TASK REQUIREMENTS: Begin at the line containing "Click the expand" in the data below and go on through the line containing "Task: Open Chrome's three-dot menu", repeating each line exactly; include both ends and no other line.

───── PROVIDED RECORDS

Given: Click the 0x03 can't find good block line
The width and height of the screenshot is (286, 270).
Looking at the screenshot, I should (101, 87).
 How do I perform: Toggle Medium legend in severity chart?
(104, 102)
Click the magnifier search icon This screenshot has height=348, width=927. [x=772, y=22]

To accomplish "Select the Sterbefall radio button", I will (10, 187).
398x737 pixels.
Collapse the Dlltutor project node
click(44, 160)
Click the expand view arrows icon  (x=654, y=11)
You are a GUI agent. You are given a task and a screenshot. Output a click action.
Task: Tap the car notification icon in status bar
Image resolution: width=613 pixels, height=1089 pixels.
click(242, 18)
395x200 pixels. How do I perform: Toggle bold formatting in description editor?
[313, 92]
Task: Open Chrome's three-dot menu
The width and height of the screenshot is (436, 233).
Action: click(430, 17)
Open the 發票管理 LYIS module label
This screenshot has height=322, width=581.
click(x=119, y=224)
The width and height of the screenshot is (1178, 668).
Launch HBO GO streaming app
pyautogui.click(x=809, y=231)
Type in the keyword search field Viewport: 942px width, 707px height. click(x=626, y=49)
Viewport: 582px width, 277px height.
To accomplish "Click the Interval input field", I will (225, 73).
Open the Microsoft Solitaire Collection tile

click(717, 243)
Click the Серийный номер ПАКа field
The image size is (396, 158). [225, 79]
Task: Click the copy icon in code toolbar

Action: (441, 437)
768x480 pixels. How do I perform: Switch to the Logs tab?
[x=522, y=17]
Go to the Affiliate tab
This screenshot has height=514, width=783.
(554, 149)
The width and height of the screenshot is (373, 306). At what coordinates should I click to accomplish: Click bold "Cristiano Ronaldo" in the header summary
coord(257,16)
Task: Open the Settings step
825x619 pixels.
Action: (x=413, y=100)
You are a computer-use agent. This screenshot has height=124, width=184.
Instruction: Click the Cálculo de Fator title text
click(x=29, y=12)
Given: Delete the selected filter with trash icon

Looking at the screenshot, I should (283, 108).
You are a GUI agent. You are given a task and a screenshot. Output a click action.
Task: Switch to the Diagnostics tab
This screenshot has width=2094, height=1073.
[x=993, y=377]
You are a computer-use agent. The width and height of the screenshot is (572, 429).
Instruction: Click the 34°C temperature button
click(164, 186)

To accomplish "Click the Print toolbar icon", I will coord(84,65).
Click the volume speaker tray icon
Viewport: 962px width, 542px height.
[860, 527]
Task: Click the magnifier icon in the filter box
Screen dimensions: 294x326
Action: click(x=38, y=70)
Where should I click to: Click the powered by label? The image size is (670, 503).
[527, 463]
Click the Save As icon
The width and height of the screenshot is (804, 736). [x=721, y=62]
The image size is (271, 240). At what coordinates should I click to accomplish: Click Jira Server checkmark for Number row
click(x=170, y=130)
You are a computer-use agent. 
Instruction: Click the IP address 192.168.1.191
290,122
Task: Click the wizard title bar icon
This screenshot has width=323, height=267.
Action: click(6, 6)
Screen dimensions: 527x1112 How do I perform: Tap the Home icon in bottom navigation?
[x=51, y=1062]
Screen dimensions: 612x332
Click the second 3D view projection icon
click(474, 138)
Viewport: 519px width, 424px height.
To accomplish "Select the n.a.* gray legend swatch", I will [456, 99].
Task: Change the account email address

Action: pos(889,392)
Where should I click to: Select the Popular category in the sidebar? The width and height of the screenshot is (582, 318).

──────────

OUTPUT FOR THIS EXERCISE:
Click the expand view arrows icon  (x=654, y=11)
You are a GUI agent. You are given a task and a screenshot. Output a click action.
Task: Tap the car notification icon in status bar
Image resolution: width=613 pixels, height=1089 pixels.
click(242, 18)
395x200 pixels. How do I perform: Toggle bold formatting in description editor?
[313, 92]
Task: Open Chrome's three-dot menu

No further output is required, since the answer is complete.